O ano é de eleições. E já começam a pipocar pesquisas de intenção de votos na corrida à Presidência da República e mesmo ao governo do estado do Rio de Janeiro.
Sim, porque pesquisas, com os resultados inseridos na propaganda eleitoral, viraram um instrumento importante para influenciar o eleitor a optar por esta ou aquela candidatura.
É verdade que nem sempre as pesquisas pesam no balanço final, ou seja, no resultado das eleições. Vale lembrar da disputa em Campos para a Prefeitura em 2004, vencida por Carlos Alberto Campista.
Naquelas eleições, surgiu na cidade o Instituto Precisão. Contratado pelo grupo liderado por Anthony Garotinho, o órgão, em todos os trabalhos, sinalizava para uma vitória de Geraldo Pudim.
O resultado todo mundo sabe. Carlos Alberto Campista venceu a disputa, com Pudim, o candidato de Garotinho, ficando em segundo lugar. O mandato de Campista acabou cassado pela Justiça Eleitoral.
Uma nova eleição para a Prefeitura foi realizada em 2006. E mais uma vez o Instituto Precisão entrou em ação. Sinalizava para uma vitória de Pudim. Mas quem venceu foi o médico Alexandre Mocaiber.
Daí que, seja em Campos, ou em qualquer outra cidade, o eleitor precisará novamente não acreditar em qualquer pesquisa. Sobretudo nas que são feitas por órgãos sem histórico na realização de tal trabalho.

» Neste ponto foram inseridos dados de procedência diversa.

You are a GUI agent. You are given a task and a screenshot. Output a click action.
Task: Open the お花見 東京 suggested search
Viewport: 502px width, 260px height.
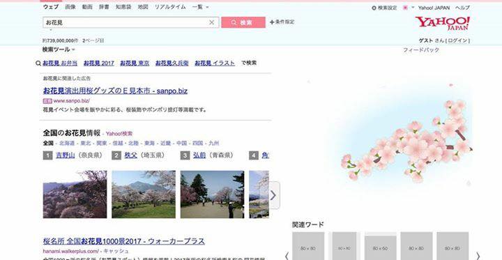135,63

O primeiro passo, para atestar uma pesquisa, e dar-lhe credibilidade, é saber quem a realiza. E dependendo de quem encomenda é possível avaliar que não merece crédito.
Pesquisas eleitorais manipuladas à parte,um ponto a ser considerado na eleições deste ano é o uso disseminado da inteligência artificial (IA), quando caberá ao eleitor distinguir o falso do verdadeiro.
A Justiça eleitoral terá que estar atenta. A partir da manipulação com o uso da IA, o perfil de candidatos poderá ser desconstruído de forma anônima, com mentiras sendo espalhadas nas redes sociais.
Conta-se um caso ocorrido com Rui Barbosa que, se não for verdade, é muito bem inventado.
Um dia, ele passava diante de um açougue próximo à sua casa, em Botafogo, no Rio de Janeiro, quando foi interpelado pelo proprietário.
O sujeito virou para Rui Barbosa e falou:
— Doutor Rui, por favor, posso lhe fazer uma consulta?
E Rui, prontamente:
— Pois não
E o açougueiro:
— Se um cachorro entra no meu açougue e come minha carne, quem é que deve pagar meu prejuízo?
— O dono do cachorro — responde prontamente o jurista baiano.
O açougueiro pondera:
— Pois então o senhor me deve o valor de um quilo de filé que os seu cachorro devorou esta manhã.
Rui Barbosa reage prontamente:
— E você me deve o correspondente a dez quilos de filé, que é o preço que cobro pela consulta. O que significa que eu tenho um crédito com você de nove quilos.